Well, coulda woulda shoulda, because as everyone knows by now, Oprah's show is ending and she doesn't need a producer. And I guess you could say that I could always just be a producer for another show, but no. My point is that yet another dream, to be a producer for the Oprah show, is dead.

This one was a little tougher to swallow, because it was more symbolic for me. See, I've always wondered what I am actually going to do with my life. Yeah, I teach and all, but I always thought that if I wanted to do something else, I could. And then I had trouble thinking of what that something else would be, so I stuck with teaching because it was familiar and comfortable and easy. I don't mean all of those things like it's a piece of cake job - it's not - but I mean because it's a lot harder to just stop your life and start over. As it turns out, I don't even think I COULD do that anymore.

I keep trying to think of an analogy for this, like if you went on this huge road trip or something and all of a sudden wanted to go somewhere entirely different, but I keep realizing that you could always turn back in every example that I think of. Every example, no matter what, you can turn back or make a change and start over. Except in reality, with time. Because you can't really start over there. You really can't.

So this dreams thing goes beyond Oprah for me. Oprah is sort of the embodiment of it right now, because it's the most tangible way to explain what I mean, but I would be willing to bet that everyone has an experience like mine with Oprah. Because at a certain point - sorry to be the dream killer - the long list you had as a kid of what you could be or do will turn into a longer list that you have as an adult of what you'll never be and do.

So I'm never going to be in Oprah's Favorite Things audience. I'm not going to be a TV producer for her show. I recently had a moment where I realized I'm not going to ever be Miss America (I'm beyond the age cut off, in case you were wondering how I knew that for absolute certainty). There's a bunch of serious ones I could put here, but you get the idea.

And before everyone freaks out that I'm being overly dramatic or depressing, I can tell you that there's still a lot of things I can do... some with great difficulty, but I suppose it's not impossible. It's just that recently, it feels a little like I'm in this minefield where I have to be careful of my next step because boom! another one of my dreams might just explode and die right in my face.
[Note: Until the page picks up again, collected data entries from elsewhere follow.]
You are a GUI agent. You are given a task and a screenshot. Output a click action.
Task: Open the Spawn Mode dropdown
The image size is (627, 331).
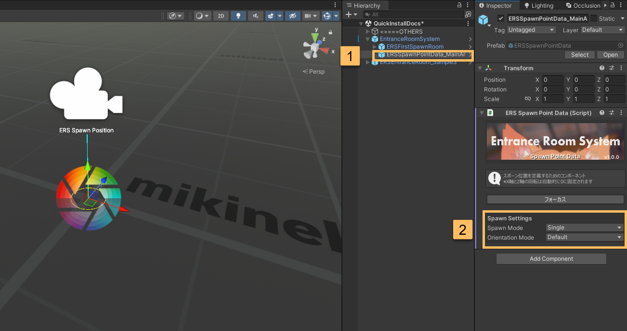coord(585,228)
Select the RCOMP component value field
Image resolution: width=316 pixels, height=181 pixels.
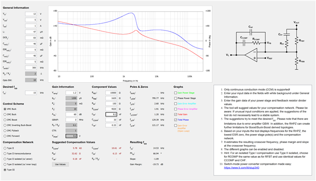pyautogui.click(x=111, y=109)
It's very jarring when it happens, because it reminds you of the universal truth that my father once wisely shared with me. He won't remember this, and I include it for two reasons: one, because when he inevitably freaks out that I'm in some tailspin after he reads this blog I can point to what he said as evidence that he's thought the same thing, and two, because I finally understood what he meant.

We were driving somewhere, I forget where. Maybe to a bookstore. I don't remember what we were talking about or when it was, but I remember exactly what he said and how he said it. "I had this deep thought once," he said. (Yes, he said this.) "And it was like my one deep thought." (Yes, he said this.) "It made a lot of sense to me, because it's really deep." (Yes, he said this.)

"What?" I asked him.

"It's later than you think."

I probably said nothing in response.

"Very deep," he said again.

It took me a few years, but he's right. It is.